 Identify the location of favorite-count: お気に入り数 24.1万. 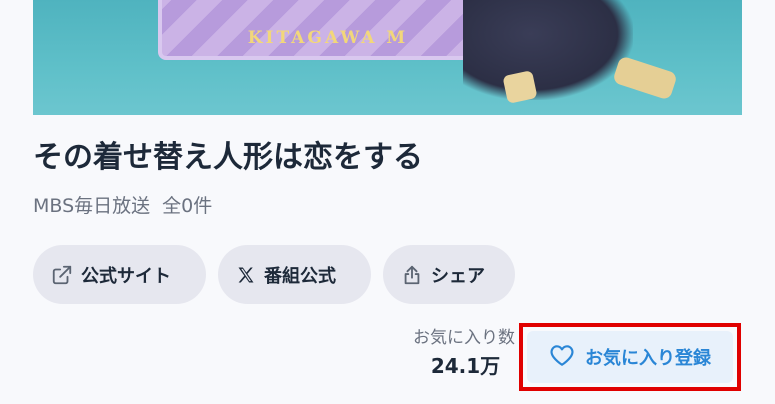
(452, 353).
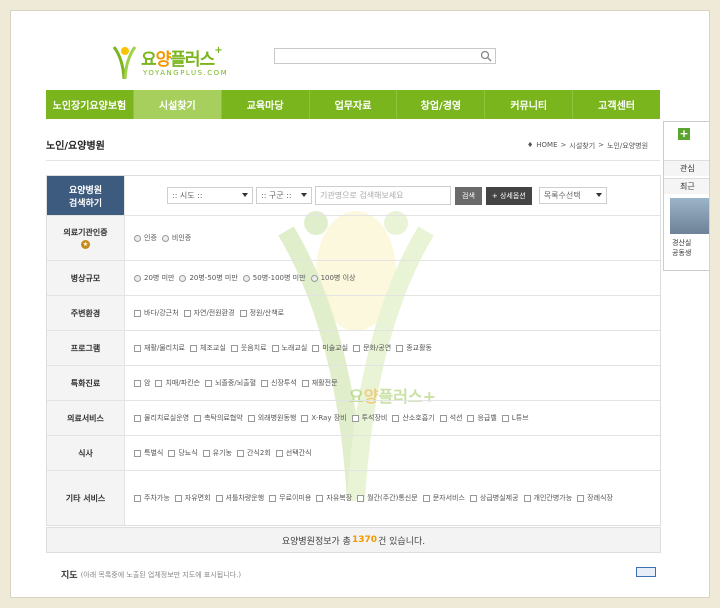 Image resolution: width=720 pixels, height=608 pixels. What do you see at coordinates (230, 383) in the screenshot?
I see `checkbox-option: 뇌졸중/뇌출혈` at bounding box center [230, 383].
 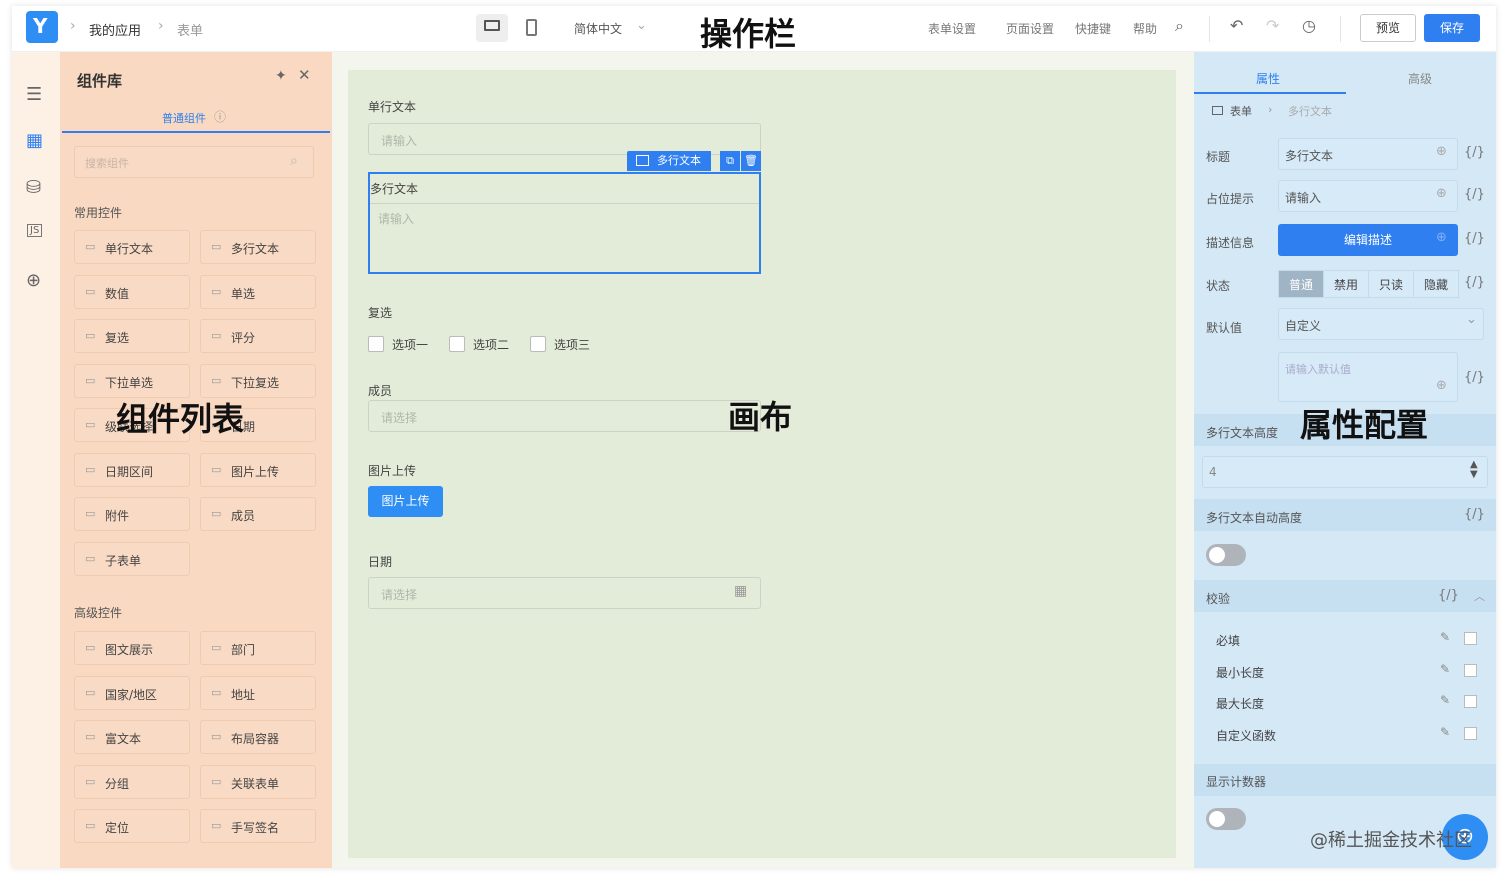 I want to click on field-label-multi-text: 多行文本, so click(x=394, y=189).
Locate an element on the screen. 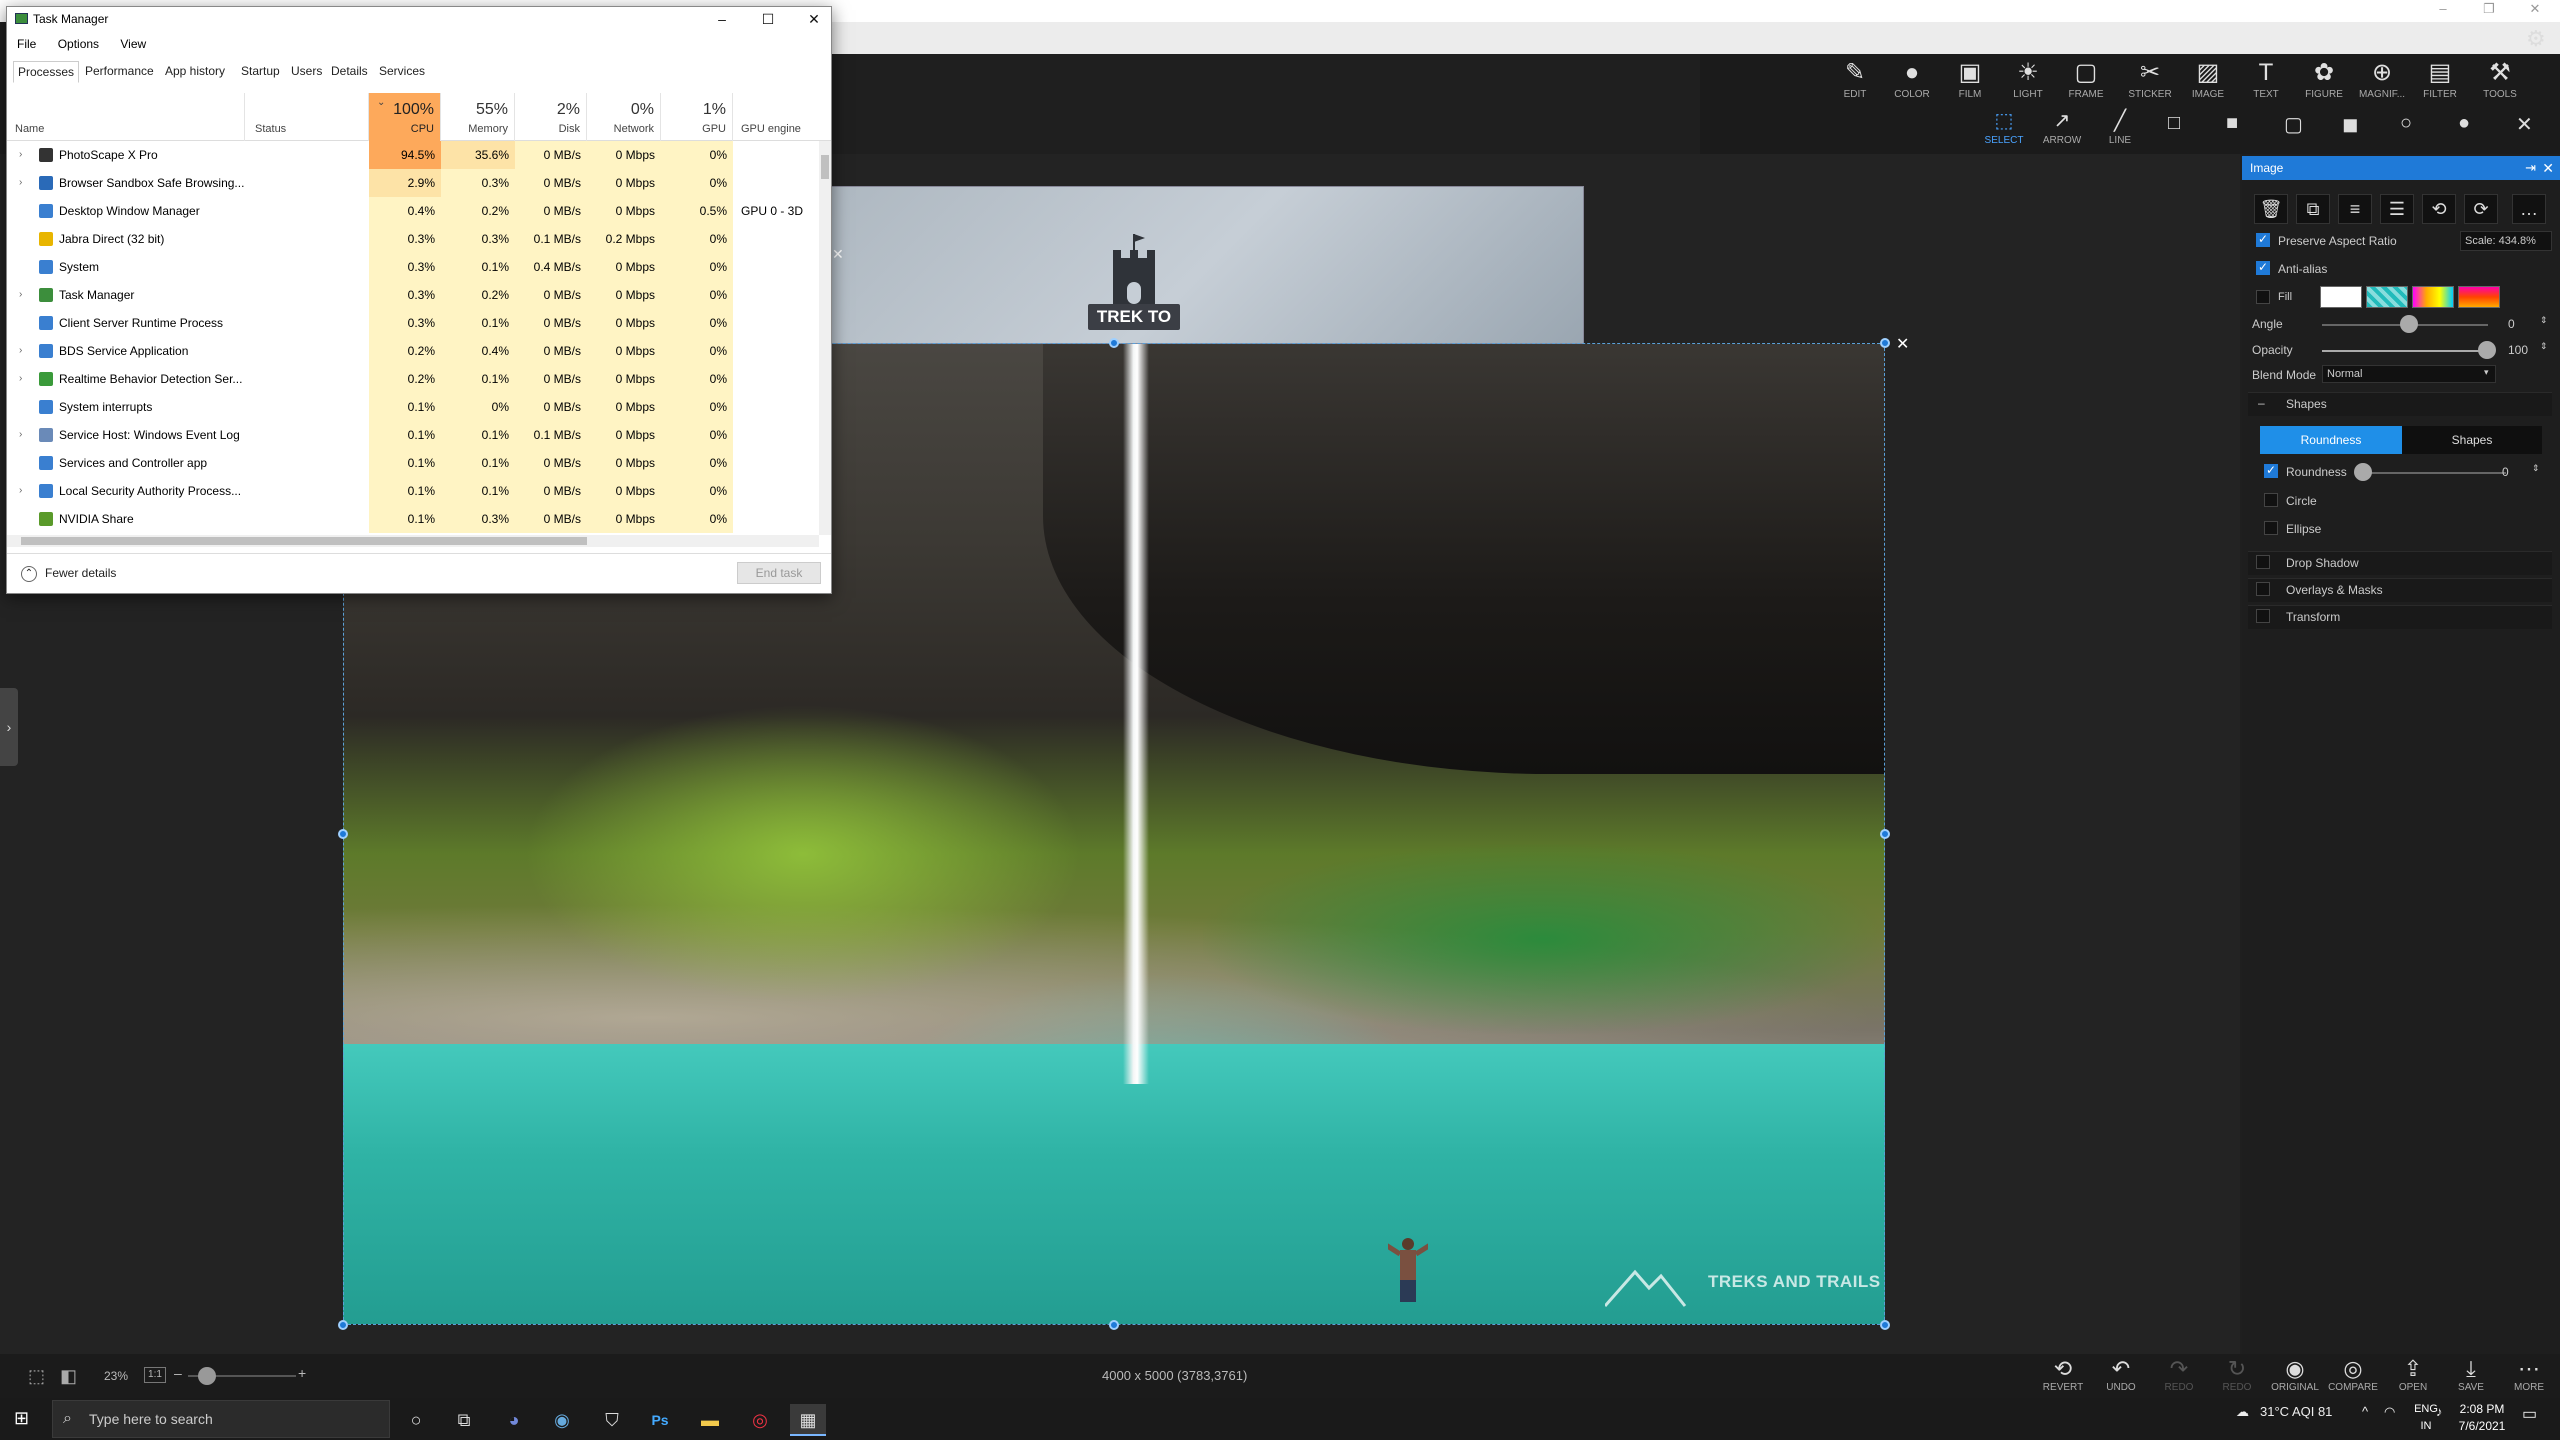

● **ABOUT THIS TASK**: Reproduce the listing above verbatim, line for line, omitting the pictures.

● **RESULT OF THE TASK**:
 Identify the location of favorite-count: お気に入り数 24.1万. 
(452, 353).
 Image resolution: width=720 pixels, height=608 pixels. What do you see at coordinates (230, 383) in the screenshot?
I see `checkbox-option: 뇌졸중/뇌출혈` at bounding box center [230, 383].
  I want to click on field-label-multi-text: 多行文本, so click(x=394, y=189).
Locate an element on the screen. 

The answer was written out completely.